One may interpret – in a reductive way – a number of architectural movements as deliberate rejections of preceding orders. The Gothic was a rejection of the Romanesque and the classical a revival of ancient orders to replace the Gothic. The Neo-Gothic architecture of the Georgian and Victorian ages was a repudiation of the hegemony of Classicism, typified by the Palladianism. Art Nouveau may be the most categorical assertion of abnormal architectural values: the organic over the artificial, the fluid over the stable, the exaggerated curve over the geometrical curve, the asymmetrical over the symmetrical, its extravagant verticality and excessive detail. Art Nouveau represents the triumph of the illogical and irrational and a defiance of liberalist materialist progressivism (as found in linear conceptions of stylistic evolution), albeit through its own liberalist creed: breaking rather than developing tradition, prioritising originality, playfulness and perversity. In that respect, Art Nouveau is the prime medium of horror in architecture.

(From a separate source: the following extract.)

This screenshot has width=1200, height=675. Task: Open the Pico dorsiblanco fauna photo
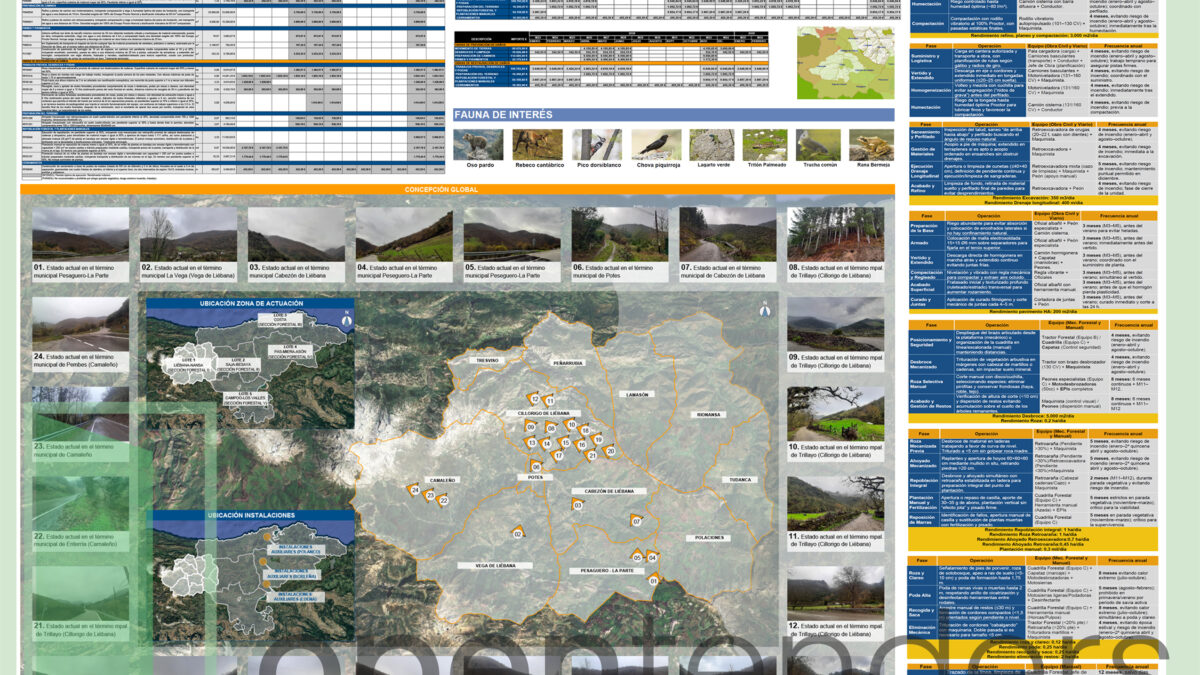[597, 143]
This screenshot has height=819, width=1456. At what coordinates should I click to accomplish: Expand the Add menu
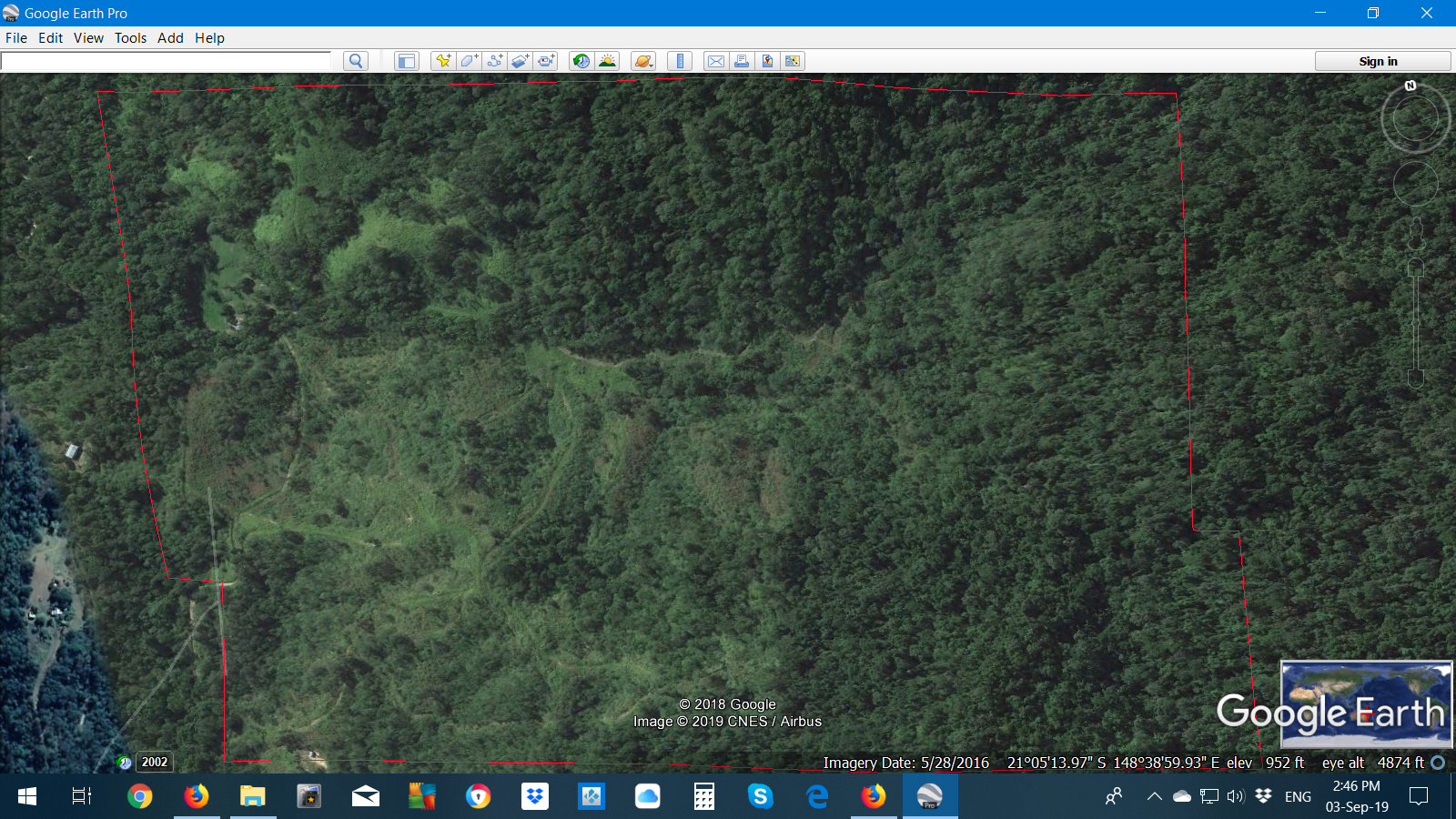coord(170,38)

Are buildings deliberately made to unsettle? Well, certain buildings definitely are. The architecture of Daniel Libeskind in his Jewish Museum (2001) is intentionally unsettling, meant to make us experience a feeling of dislocation equivalent to that of the Jewish diaspora, as seen by Libeskind. Architecture that flaunts the established norms - as typified by Art Nouveau’s provocation - can be a strategy to assert new values or simply as a fashion to which ambitious architects (and patrons) wish to attach themselves. Sometimes absurdity is involuntary and the product of mismatching abilities, capacities, systems and expectations. It can be accidental.
Joshua Comaroff and Ong Ker-Shing (in Horror in Architecture: The Reanimated Edition, 2023, University of Minnesota Press) describe horror as a means of conveying the sublime, which confounds reason and elicits in the subject a feeling of wonder and fear. They go on to observe that horror is nowadays discredited and low status, the province of pulp fiction and formulaic films, and no longer considered a means of powerful expression but rather one of titillation driven by commercial imperatives.
Body horror is a good analogy to our responses to deviant architecture. Our sense of normality is determined by our understanding of reality as conditioned by the bodies we see around us. Deviation from the norm induces horror and pity, in that order. Any deviation is antithetical to normalcy. (For a greater insight into this concept, it is worth reading John Wyndham’s novel The Chrysalids, which depicts a society founded on a purity doctrine based on an elevated sense of normalcy and purity.) The book addresses causes of architectural transgression including doubles, exquisite corpses (the hybrid), partial vacancy, reflexivity, incontinent objects, homunculism and gigantism, distortion and disproportion, blobs and other topics.